Russian metals producers forge ahead
The start of construction of blast furnace 3 at Severstal’s sprawling Cherepovets plant will signify more than just strong business optimism at the Russian steelmaker. It will feel like throwing off a decade-long hoodoo.
First announced in 2008, only to be postponed and cancelled as the global financial crisis and then the 2014 commodity crash whipsawed across the industry’s balance sheets, the Rbs28bn ($500m) project is one of a number of capital expenditure projects by Russian metals and mining companies forging ahead with renewed confidence.
Despite the threat of new western sanctions against the country and US tariffs on aluminium and steel, Russian metal executives have a spring in their step, as commodity prices continue to rise, borrowing costs come down and painful debt restructurings and strategy shifts over the past five years begin to bear fruit.

◆ **Information given**
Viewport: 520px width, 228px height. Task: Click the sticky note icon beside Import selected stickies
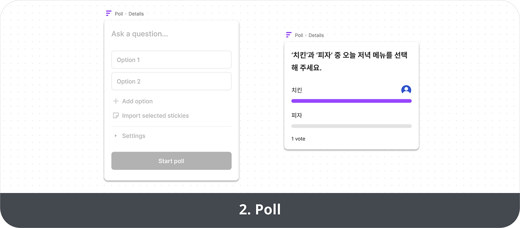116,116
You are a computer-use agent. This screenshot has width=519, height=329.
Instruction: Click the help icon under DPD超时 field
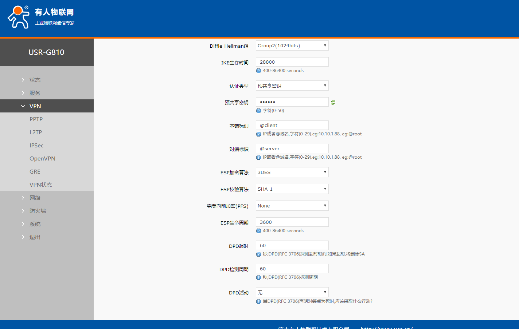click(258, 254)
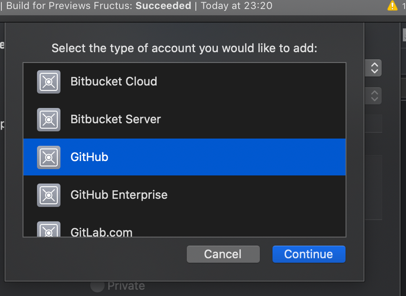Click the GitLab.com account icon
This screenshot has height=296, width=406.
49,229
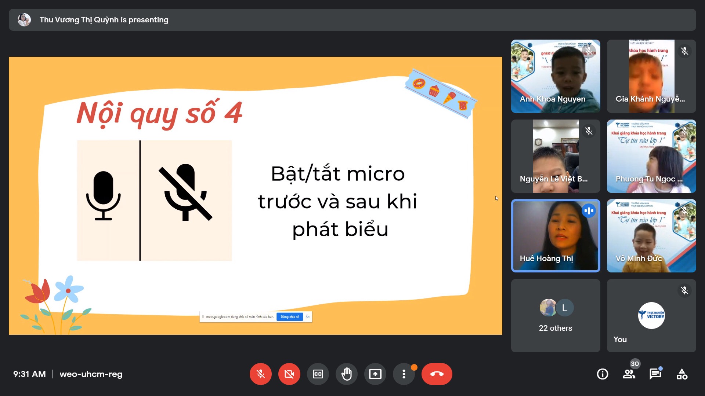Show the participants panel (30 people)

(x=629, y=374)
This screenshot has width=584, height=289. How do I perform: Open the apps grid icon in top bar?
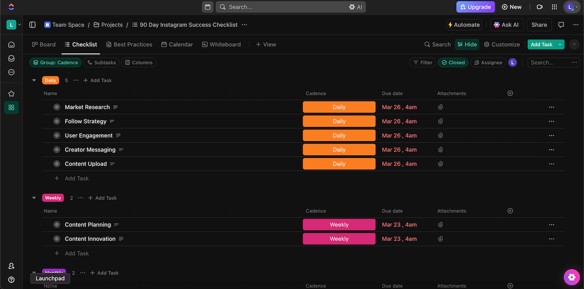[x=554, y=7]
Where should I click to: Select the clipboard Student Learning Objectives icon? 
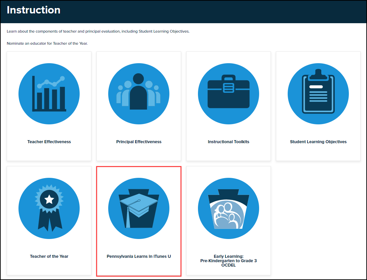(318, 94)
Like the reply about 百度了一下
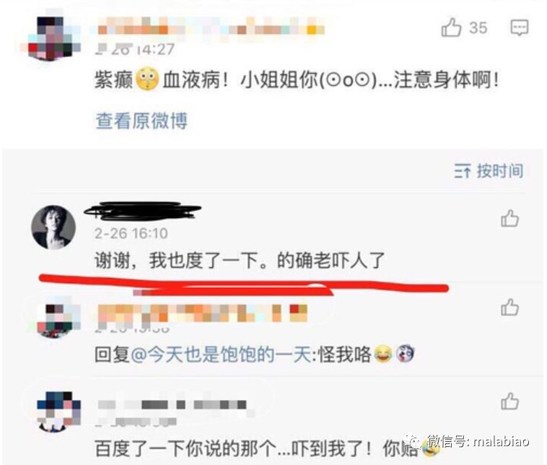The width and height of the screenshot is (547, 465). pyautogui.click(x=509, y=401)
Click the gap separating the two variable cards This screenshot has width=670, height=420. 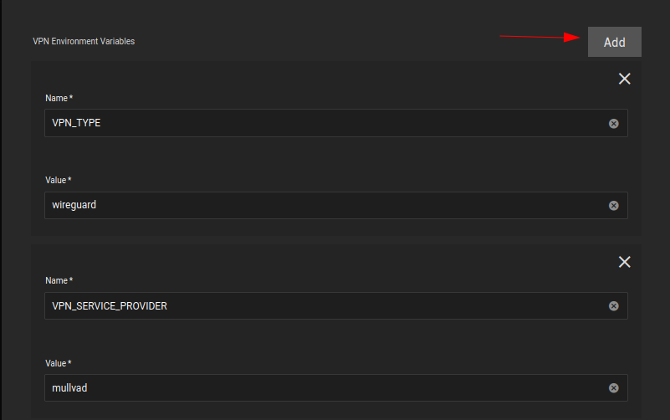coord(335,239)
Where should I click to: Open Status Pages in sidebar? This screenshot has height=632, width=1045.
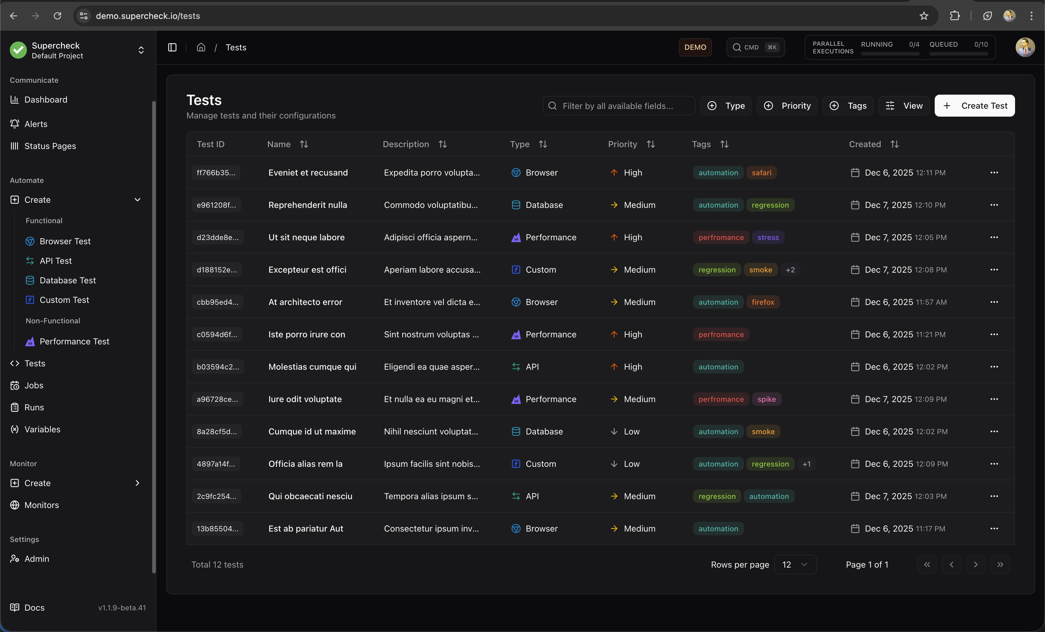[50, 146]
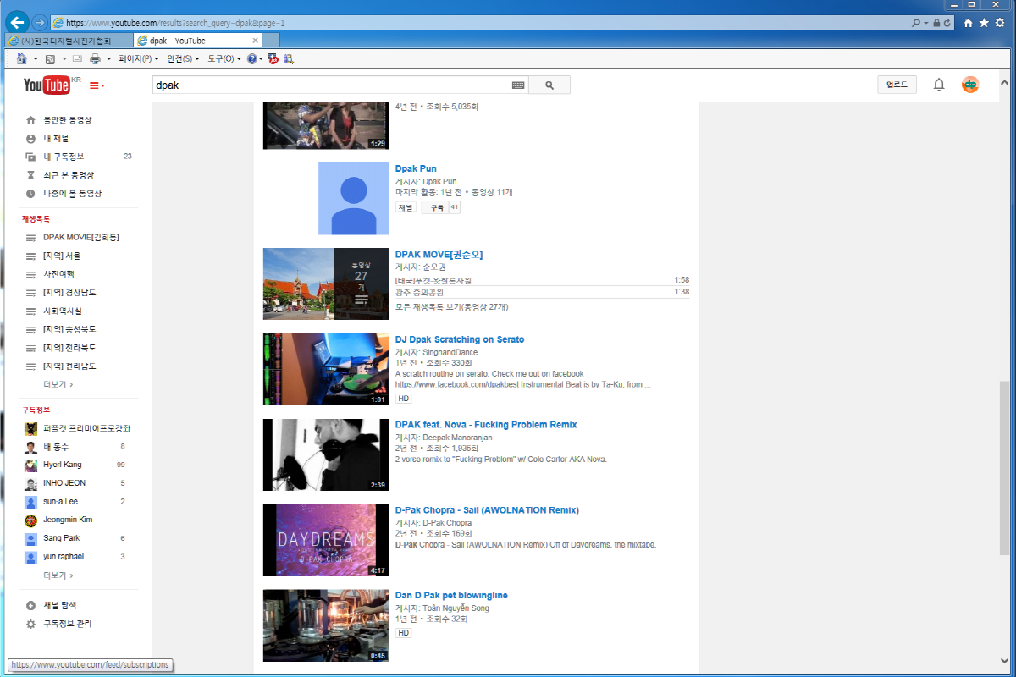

◆ **Exercises**
1 > Answer these about the Russian metals article:
(a) Which plant will get blast furnace 3?
(b) In what year was the project first announced?
(c) What does the project cost in rubles?
2 > Please pull out the passage of the Russian metals article starting with "Russian metals producers" and going on through "with renewed confidence.", copied word for word.

◆ **Results of the tasks**
1 >
(a) Severstal's Cherepovets plant
(b) 2008
(c) Rbs28bn

2 >
Russian metals producers forge ahead
The start of construction of blast furnace 3 at Severstal’s sprawling Cherepovets plant will signify more than just strong business optimism at the Russian steelmaker. It will feel like throwing off a decade-long hoodoo.
First announced in 2008, only to be postponed and cancelled as the global financial crisis and then the 2014 commodity crash whipsawed across the industry’s balance sheets, the Rbs28bn ($500m) project is one of a number of capital expenditure projects by Russian metals and mining companies forging ahead with renewed confidence.